# Percy Sherwood: Violin concerto



## vlncto (Nov 26, 2012)

The score of the *Violin concerto* (1902) by *Percy Sherwood* can be downloaded for free from my website:

*http://www.tobias-broeker.de/rare-manuscripts/violin-concertos/percy-sherwood/*

Percy Sherwood was born on 23 May 1866 in Dresden (Germany) to an English father and a German mother. He attended school in Dresden and later studied music at the Dresden University under Felix Draeseke (composition) and Bertrand Roth (piano). After his studies he worked as a performer and conductor as well as a teacher at the Dresden University. In 1893 he was appointed professor at the Dresden University, in 1911 even „Königlicher Professor". One notable student of Percy Sherwood from that time in Dresden is Dora Pejacevic.

Percy Sherwood also composed music since his student years with immediate success: He was awarded the famous Mendelssohn Prize in 1889 for his Requiem and his works in general were widely performed in Germany during the first decade of the 20th century.
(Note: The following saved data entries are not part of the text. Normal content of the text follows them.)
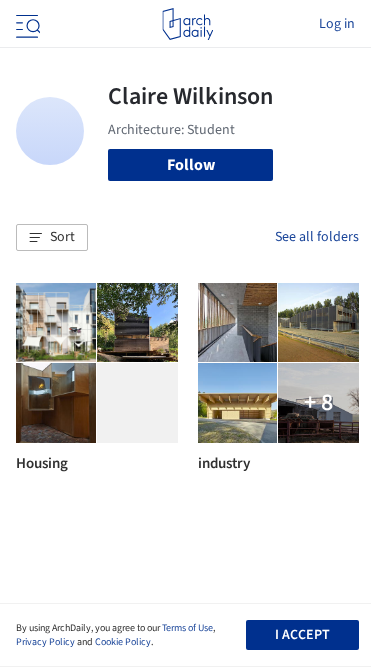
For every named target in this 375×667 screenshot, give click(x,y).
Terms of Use (187, 628)
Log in (337, 24)
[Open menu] (26, 24)
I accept (302, 635)
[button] (52, 238)
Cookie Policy (123, 642)
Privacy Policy (45, 642)
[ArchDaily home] (187, 24)
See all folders (317, 237)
In 1914, when war was declared between Germany and England, Percy Sherwood stayed in England coincidentally and decided to remain there (he was of English nationality). In Dresden Percy Sherwood was an important and renowned figure in the musical life, but in England he was virtually nameless. Therefore it is little known about the activities from that part of his life. He surely made a living as a private music teacher and he continued to compose music. Despite his worse personal situation in England Percy Sherwood decided to stayed in England after World War I. Percy Sherwood died in London on 15 May 1939.


----------



## Pugg (Aug 8, 2014)

vlncto said:


> The score of the *Violin concerto* (1902) by *Percy Sherwood* can be downloaded for free from my website:
> 
> *http://www.tobias-broeker.de/rare-manuscripts/violin-concertos/percy-sherwood/*
> 
> ...


Thank you for sharing this.


----------